ВАШЕ ЗАДАНИЕ —
Перечислите, пожалуйста, все строки из пунктов ниже, в которых есть слово «target». Регистр букв учитывается.

Данные, извлечённые из коллекции —
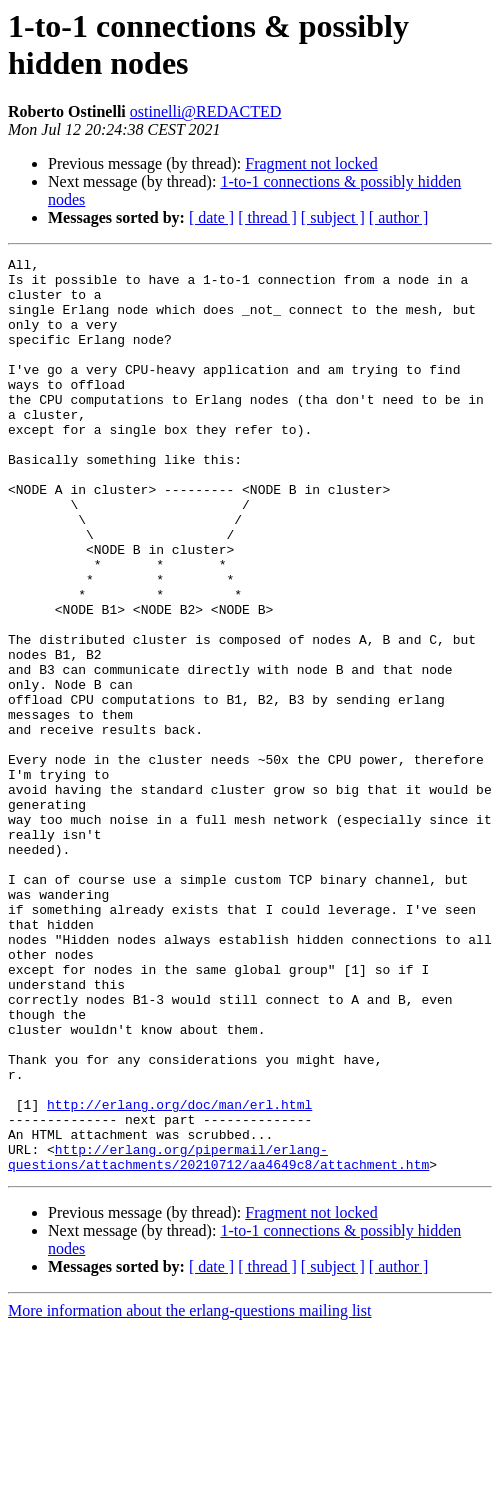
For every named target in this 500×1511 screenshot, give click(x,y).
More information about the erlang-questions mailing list (189, 1493)
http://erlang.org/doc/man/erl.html (179, 1275)
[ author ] (399, 217)
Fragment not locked (311, 163)
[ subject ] (333, 217)
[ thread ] (267, 217)
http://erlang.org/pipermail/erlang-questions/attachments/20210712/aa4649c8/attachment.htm (218, 1338)
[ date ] (211, 217)
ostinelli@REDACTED (206, 111)
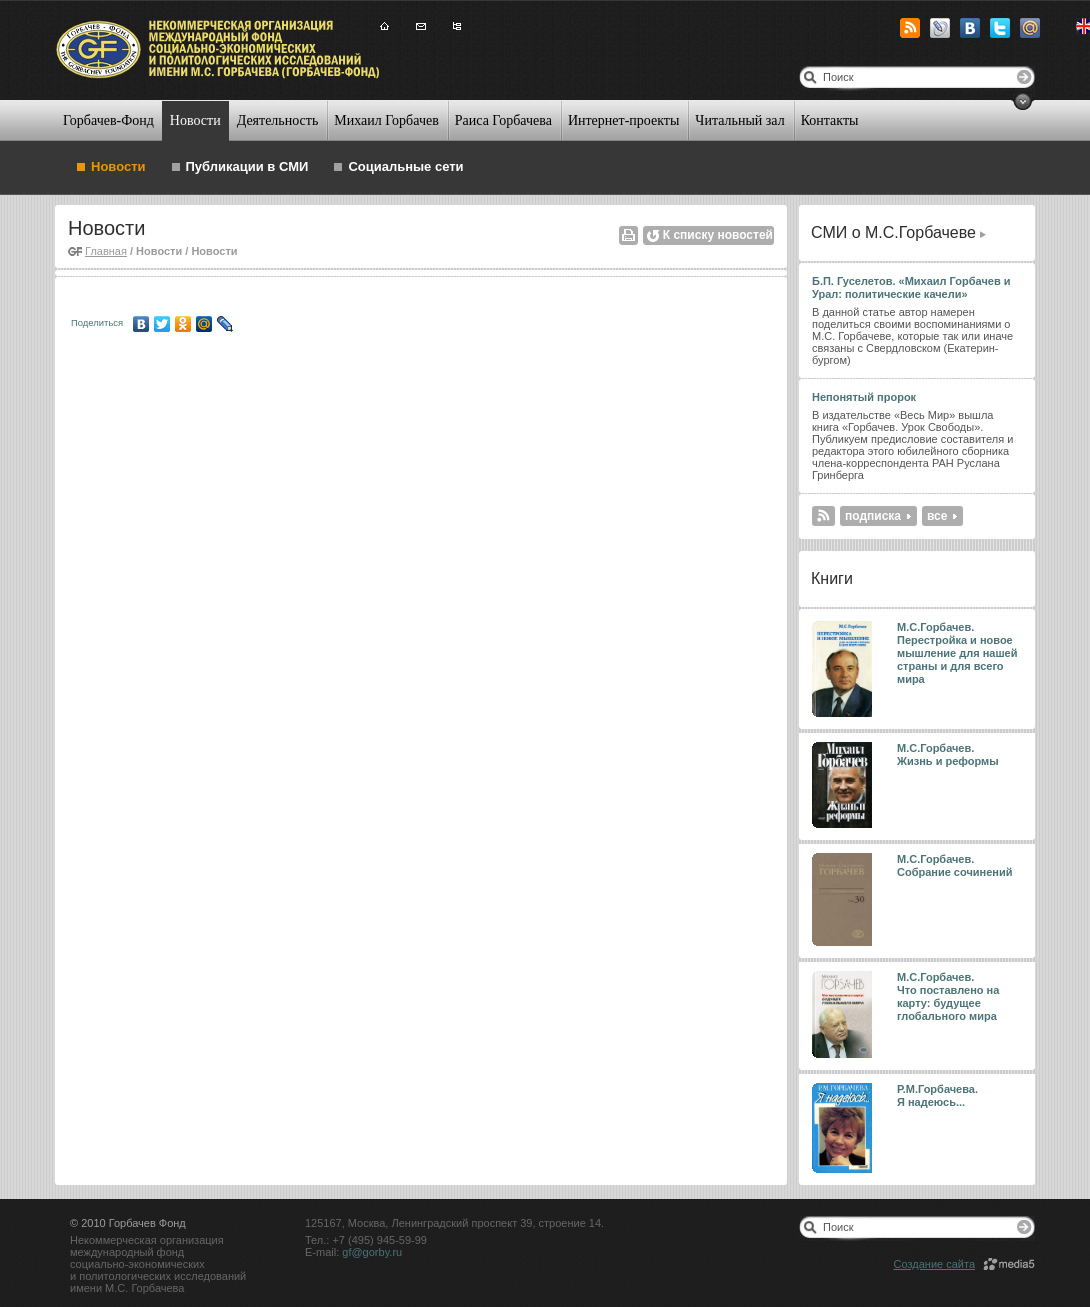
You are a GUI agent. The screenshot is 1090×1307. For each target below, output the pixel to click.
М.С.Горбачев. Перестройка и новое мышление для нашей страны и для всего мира (957, 653)
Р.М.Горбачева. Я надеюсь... (939, 1095)
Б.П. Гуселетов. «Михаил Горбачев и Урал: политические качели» (911, 287)
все (937, 516)
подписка (873, 516)
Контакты (830, 120)
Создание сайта (934, 1264)
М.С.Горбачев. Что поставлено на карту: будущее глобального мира (948, 996)
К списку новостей (718, 235)
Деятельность (278, 120)
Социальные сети (405, 166)
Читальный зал (739, 120)
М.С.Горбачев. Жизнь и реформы (948, 754)
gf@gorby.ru (372, 1252)
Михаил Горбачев (386, 120)
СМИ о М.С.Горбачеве (893, 232)
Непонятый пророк (864, 397)
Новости (195, 120)
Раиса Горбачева (503, 120)
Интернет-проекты (623, 120)
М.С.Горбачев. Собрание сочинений (955, 865)
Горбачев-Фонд (108, 120)
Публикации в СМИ (247, 166)
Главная (106, 251)
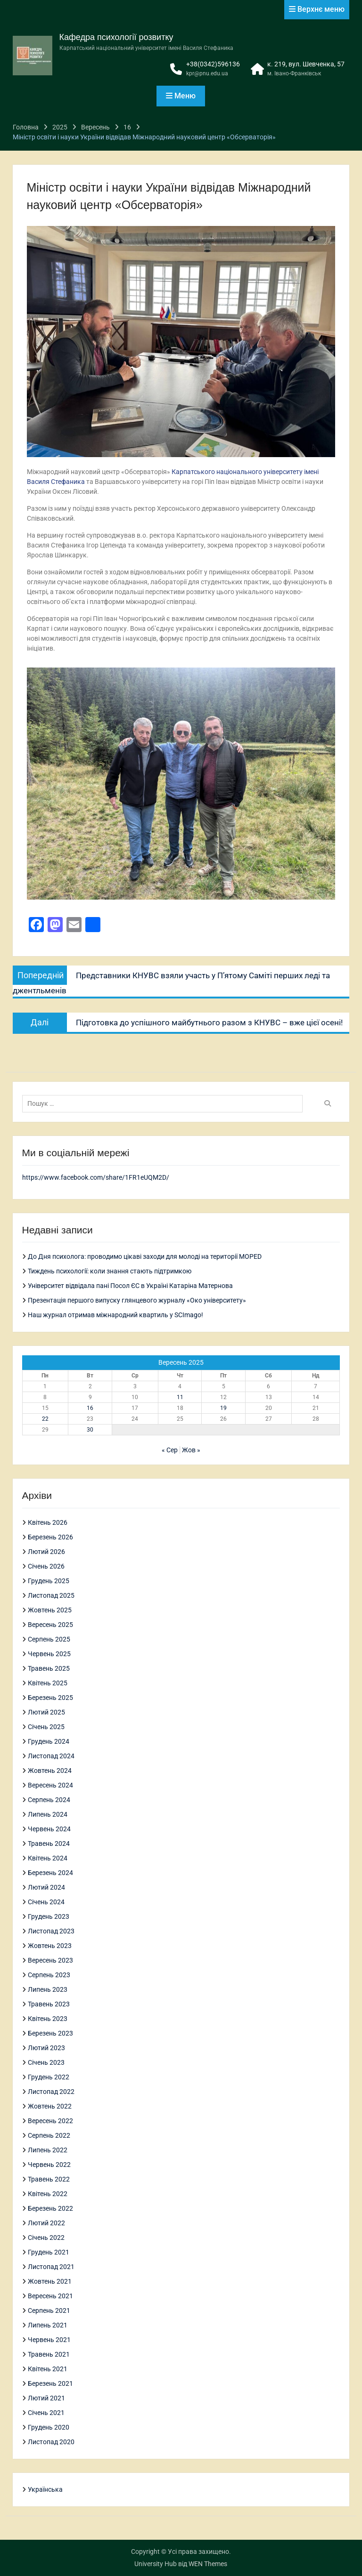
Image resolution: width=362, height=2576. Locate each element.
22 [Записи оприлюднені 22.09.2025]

РЕШЕНИЕ —
For every named target in this 500×1511 screenshot, give click(x,y).
You are a GUI agent. The screenshot is 1090×1307. For each target below, output the pixel to click.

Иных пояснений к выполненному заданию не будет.